* **Given data**

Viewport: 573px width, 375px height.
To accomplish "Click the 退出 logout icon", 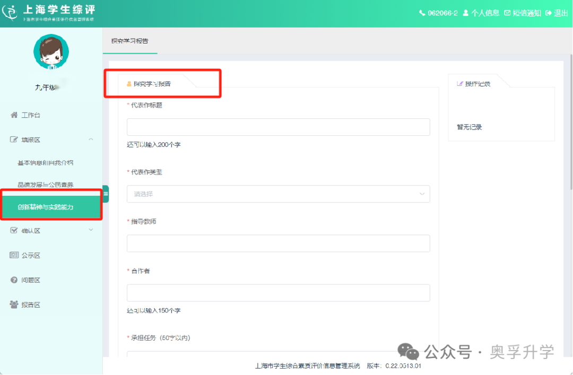I will pyautogui.click(x=549, y=13).
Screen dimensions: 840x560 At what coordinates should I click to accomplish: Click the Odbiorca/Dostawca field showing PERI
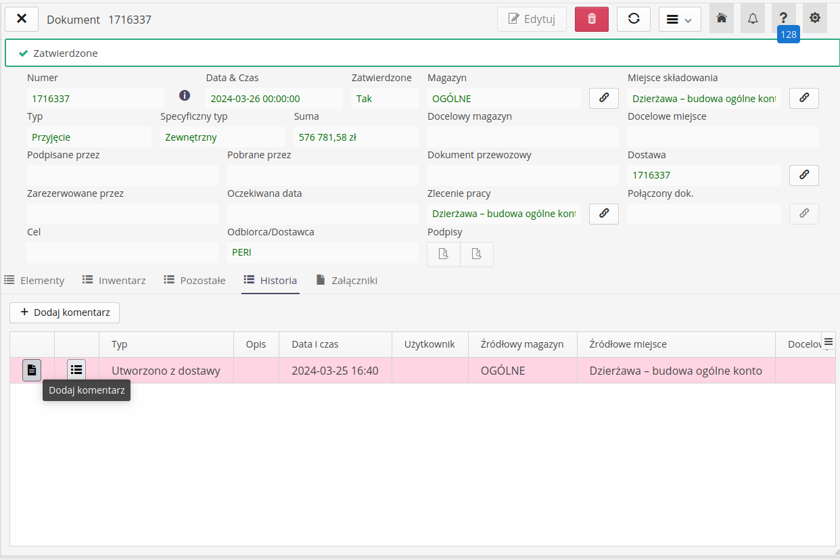point(322,252)
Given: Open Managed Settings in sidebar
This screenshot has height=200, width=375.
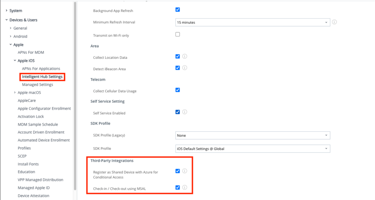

* **Required action**
Leaving the pictures out, transcribe word for word the lines from the one with "Screen dimensions: 840x560" to the end of the material above, inclusive, and nothing else.

* **Exercise solution**
Screen dimensions: 840x560 At what coordinates should I click to accomplish: Click the Odbiorca/Dostawca field showing PERI
point(322,252)
Given: Open Managed Settings in sidebar
This screenshot has height=200, width=375.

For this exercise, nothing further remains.